組織というのは個人の集合体であるからして、それぞれの能力がその機能性、応用力を維持できるだけのものでなければならない。もちろん、「個人戦術」も個の力だ。
以前『U-17の2試合で見えた「ハリルホジッチが日本の監督に向いている」ワケ』でも書いたが、筆者は「個の力が望めないからこそ縦に速いサッカーをやっている」と考えていた。
パスをつないで主導権を握っていくサッカーは、それだけデュエルもキックも成功を続けることを必要とするわけで、個人の弱みが出やすい。

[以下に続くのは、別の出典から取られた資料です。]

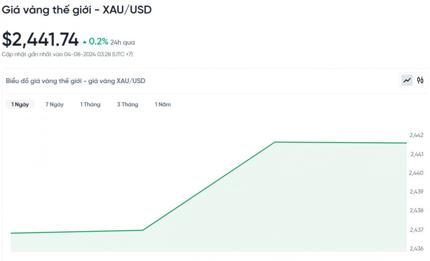Switch chart to 1 Năm range
The height and width of the screenshot is (261, 430).
coord(163,105)
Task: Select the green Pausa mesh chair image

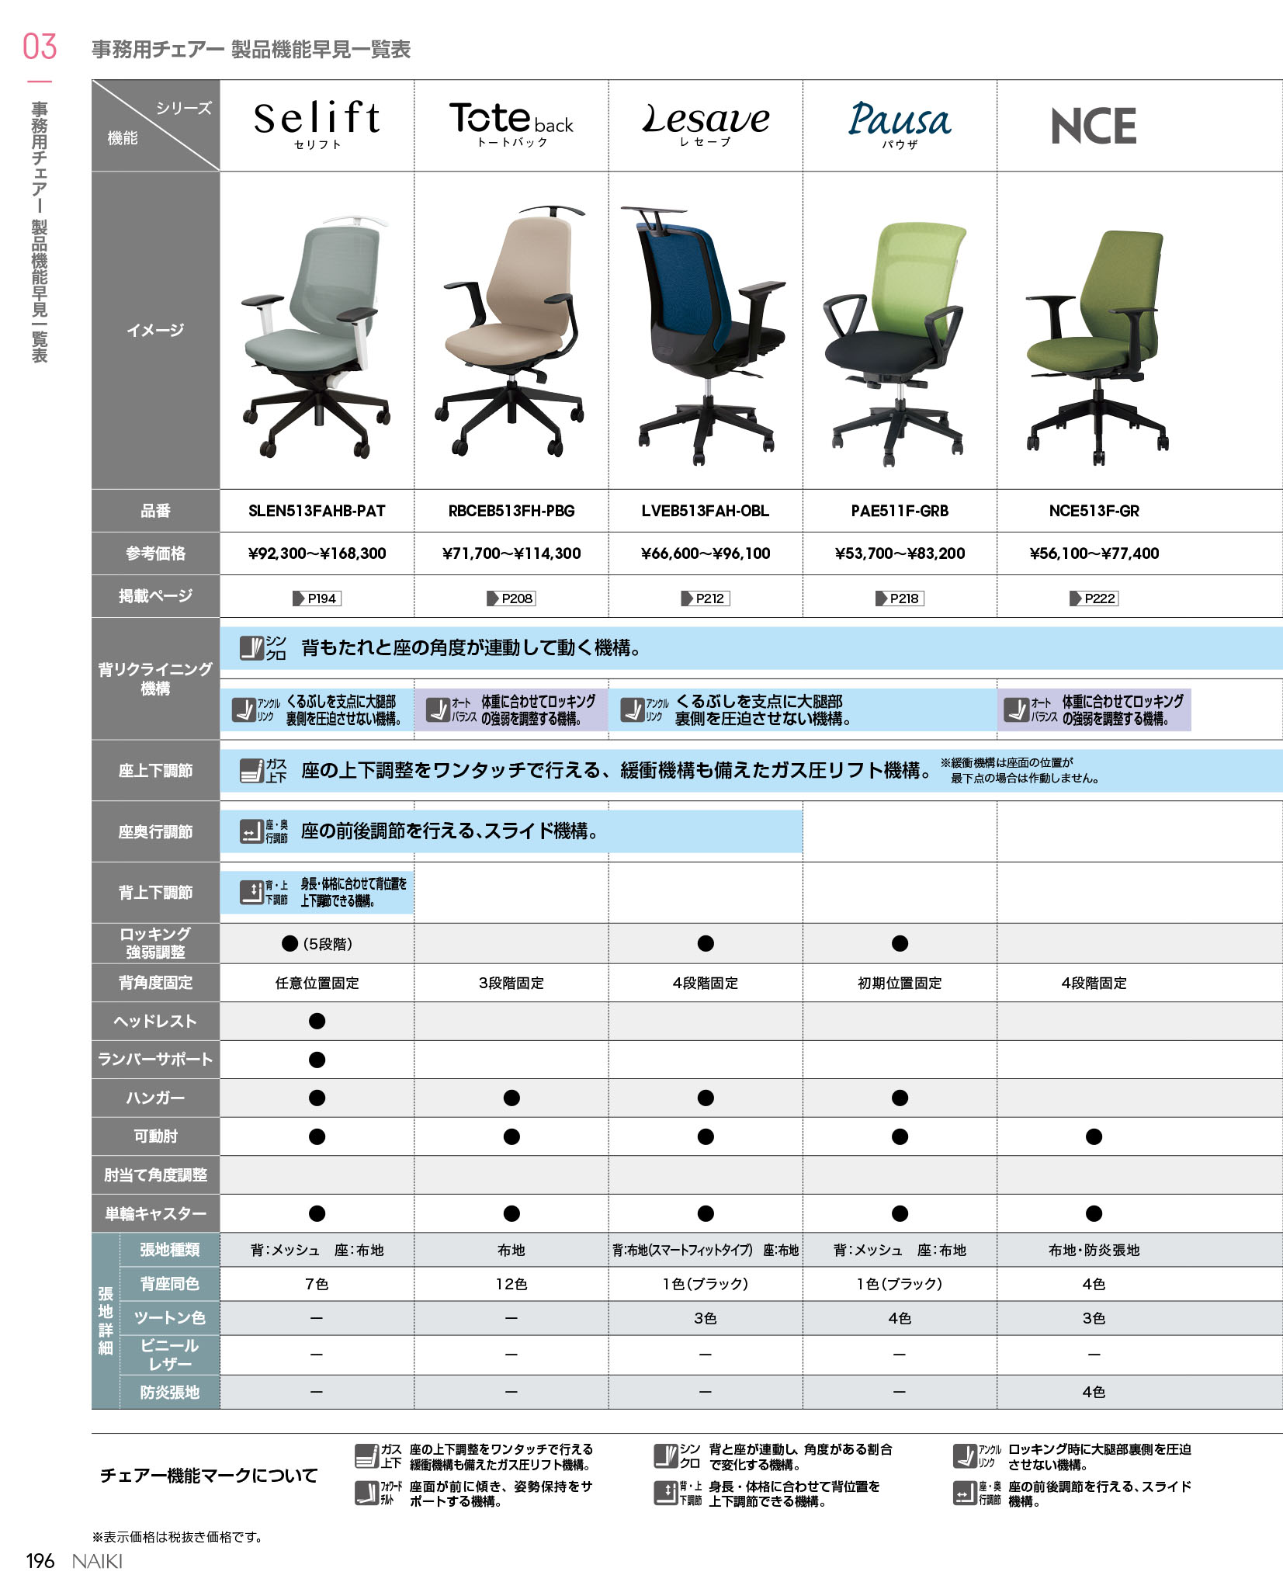Action: [899, 342]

特に練習期間が短い代表チームではそうだ。筆者はトゥーロン国際大会のファンなのだが、急ごしらえの「日本サッカー」がどれだけ脆弱かということを嫌というほど見せつけられてきた。
そもそも、もしパスサッカーのほうが個の力を必要としないのなら、強豪クラブほどカウンター、弱小クラブほどポゼッションになっているはずなのだから…。
今後田嶋幸三会長が言う「しっかりボールを繋いでいくということです」が志向されていくのならば、日本の強化には戦術以上に個の力が欠かせなくなる。
その意識があれば、長期的に見れば日本サッカーの根本的な強化に繋がるはずだ。協会がそれを認識していれば、だが。